Y aunque en el trayecto del duelo conoce el amor durante su estancia siciliana en la persona de Matías, no olvida que de lo que trata su relato es de la conexión con la madre; en tanto esto no se pierda, estará haciendo literatura. Sería en Cuba, a donde viajó para traer un remedio hecho a base de veneno de escorpión que combatiera el cáncer de mama de la madre, donde afianza su intención de escribir sobre ella: “Voy a escribir un libro sobre la enfermedad, que pueda convertirse en un libro sobre la muerte, mientras mi mamá está viva. Es lo que tiene el oficio de la palabra, el impulso de transformar cualquier cosa en literatura. Es lo que tiene la función de la madre, dar vida, incluso en la muerte”. Pasajes metaliterarios como este hay muchos, que dejan ver las problemáticas sobre el proceso creativo a las que se enfrenta la narradora y las técnicas narrativas empleadas: su relato incluye poemas, letras de canciones, ensayos y crónicas de viaje para invocar a la madre en tanto invención.
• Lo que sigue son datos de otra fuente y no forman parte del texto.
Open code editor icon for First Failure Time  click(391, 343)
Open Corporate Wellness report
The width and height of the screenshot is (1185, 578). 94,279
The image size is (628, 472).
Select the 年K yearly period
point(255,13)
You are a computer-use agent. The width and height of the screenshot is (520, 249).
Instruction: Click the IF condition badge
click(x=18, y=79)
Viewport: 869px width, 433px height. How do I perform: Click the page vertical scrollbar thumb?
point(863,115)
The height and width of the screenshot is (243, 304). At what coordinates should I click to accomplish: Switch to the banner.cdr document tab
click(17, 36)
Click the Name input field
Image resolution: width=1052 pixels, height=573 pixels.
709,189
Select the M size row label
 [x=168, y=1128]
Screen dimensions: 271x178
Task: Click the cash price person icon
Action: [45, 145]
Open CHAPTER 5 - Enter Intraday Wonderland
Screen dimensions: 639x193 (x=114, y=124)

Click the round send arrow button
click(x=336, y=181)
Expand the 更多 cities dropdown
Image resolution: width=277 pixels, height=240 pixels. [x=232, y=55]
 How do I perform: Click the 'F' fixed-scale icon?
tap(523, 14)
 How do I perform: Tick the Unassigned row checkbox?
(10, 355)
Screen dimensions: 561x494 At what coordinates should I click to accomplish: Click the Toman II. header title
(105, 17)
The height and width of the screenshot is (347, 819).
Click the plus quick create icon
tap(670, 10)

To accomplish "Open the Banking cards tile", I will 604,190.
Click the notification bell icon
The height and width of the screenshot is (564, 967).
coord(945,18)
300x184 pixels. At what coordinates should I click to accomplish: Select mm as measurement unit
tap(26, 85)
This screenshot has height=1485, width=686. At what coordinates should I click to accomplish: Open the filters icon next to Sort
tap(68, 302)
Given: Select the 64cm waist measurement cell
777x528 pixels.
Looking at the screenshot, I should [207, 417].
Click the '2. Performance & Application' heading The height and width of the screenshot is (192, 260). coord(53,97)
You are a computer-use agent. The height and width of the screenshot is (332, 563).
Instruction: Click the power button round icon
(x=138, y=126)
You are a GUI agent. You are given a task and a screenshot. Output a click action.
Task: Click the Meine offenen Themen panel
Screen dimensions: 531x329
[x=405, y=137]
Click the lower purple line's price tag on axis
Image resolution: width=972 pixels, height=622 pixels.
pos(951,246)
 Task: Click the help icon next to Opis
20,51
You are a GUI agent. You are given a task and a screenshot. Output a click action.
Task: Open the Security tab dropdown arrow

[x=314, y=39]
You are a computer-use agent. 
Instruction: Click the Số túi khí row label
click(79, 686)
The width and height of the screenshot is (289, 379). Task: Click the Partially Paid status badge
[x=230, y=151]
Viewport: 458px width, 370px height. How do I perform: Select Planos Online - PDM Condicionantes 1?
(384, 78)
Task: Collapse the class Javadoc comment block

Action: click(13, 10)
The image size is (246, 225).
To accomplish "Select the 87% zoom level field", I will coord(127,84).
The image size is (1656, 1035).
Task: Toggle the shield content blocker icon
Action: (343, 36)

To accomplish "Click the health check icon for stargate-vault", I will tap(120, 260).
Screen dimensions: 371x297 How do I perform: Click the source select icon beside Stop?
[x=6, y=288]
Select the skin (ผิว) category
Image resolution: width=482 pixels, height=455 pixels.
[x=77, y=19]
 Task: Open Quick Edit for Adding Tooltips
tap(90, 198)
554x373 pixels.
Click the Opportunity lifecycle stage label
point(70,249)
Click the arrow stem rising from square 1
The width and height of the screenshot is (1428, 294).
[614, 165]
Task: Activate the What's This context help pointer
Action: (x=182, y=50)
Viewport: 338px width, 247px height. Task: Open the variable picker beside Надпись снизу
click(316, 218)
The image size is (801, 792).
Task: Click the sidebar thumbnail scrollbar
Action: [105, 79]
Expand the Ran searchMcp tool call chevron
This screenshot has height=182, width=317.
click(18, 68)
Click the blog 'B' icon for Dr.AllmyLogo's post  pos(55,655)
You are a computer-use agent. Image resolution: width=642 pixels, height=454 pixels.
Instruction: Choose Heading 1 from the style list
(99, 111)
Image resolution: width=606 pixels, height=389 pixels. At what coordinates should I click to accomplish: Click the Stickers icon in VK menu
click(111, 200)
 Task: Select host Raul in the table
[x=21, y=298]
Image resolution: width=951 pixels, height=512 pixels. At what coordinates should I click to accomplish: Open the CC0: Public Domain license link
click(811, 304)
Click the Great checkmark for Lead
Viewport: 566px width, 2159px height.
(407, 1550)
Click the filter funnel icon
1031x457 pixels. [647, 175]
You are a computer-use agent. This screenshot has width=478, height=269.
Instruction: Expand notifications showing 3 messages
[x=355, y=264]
La suya, por otra parte, es una familia común y corriente, funcional en apariencia, conformada por los padres y tres hijos. Quien narra es la hija mayor, y lo hace desde el amor, no el rencor, para “reparar” –y en esto coincide con Ana Delia Murillo– “lo que siempre estuvo roto entre mi mamá y yo. Aún cuando el efecto se produjo apenas unos meses antes de su muerte, estoy agradecida y esa certeza me mantiene anclada al mundo visible […] La reconciliación no es un mandato absurdo”. Llama la atención que nuestra narradora insista en su propósito de escribir a profundidad la historia de la madre para “reparar” el desencuentro entre ellas, sin embargo en ningún momento se detiene para explicar en qué consistió el abandono emocional y las causas que propiciaron que el vínculo entre madre e hija nunca se estableciera hasta antes de su enfermedad. Y lo menciono porque, según la pauta imperante de esta especie novelística, los hijos si en algo abundan es en el conflicto de origen a fin de trascenderlo y hallar el camino de su propia autorrealización; es decir, para matar al progenitor, metafóricamente hablando. Es que, tal vez, el lector aficionado a esta clase de relatos espere una larga lista de agravios atribuibles a alguno de los padres y numerosos reclamos por parte del hijo que narra. Nada de eso sucede en Las estrellas. En eso consiste la original propuesta de Paula Vázquez en esta su primera novela, que el vástago logre el entendimiento con su adversario de sangre antes de cometer parricidio.

  • Gabriel Mendoza Méndez diciembre 2, 2022 at 12:56 am / Responder

    Una reseña interesante, con un texto muy bien explicado que llama la atención desde el título; me agrada porque si eres de un país con problemas de violencia te puedes llegar a sentir identificado.

  • Areli Ambros diciembre 4, 2022 at 7:19 pm / Responder

    Esta reseña me parece interesante, es muy clara, y la verdad si me anima a leer las obras que se mencionan dentro del texto, el tema en el que se centra esta reseña es tan importante, ya que se ha vuelto tan común el hecho de que alguna de las figuras ya sea paterna o materna falte durante el desarrollo de un niño, la ausencia de alguna de estas figuras ocasiona un daño en el menor que lo lleva a preguntarse que quizá no fue suficiente como para merecer el tener una familia y muchas de las veces creen que la culpa es de ellos cuando no es así, los niños no tienen la culpa de las acciones de los padres.
    El ser padres es una responsabilidad muy grande y es de esperarse que un niño necesita de ambos para tener un adecuado desarrollo, cuando uno de los dos padres vive ausente provoca en el menor una frustración, son más vulnerables y ponen en riesgo la integridad fisica del menor así como su salud emocional. Los pequeños se vuelven adultos y cuando sufrieron este abandono tienen que lidiar con traumas que les impide explorar y confiar en los demás e incluso a si mismos.

    Me gustó mucho la reseña y sin duda la recomendaría.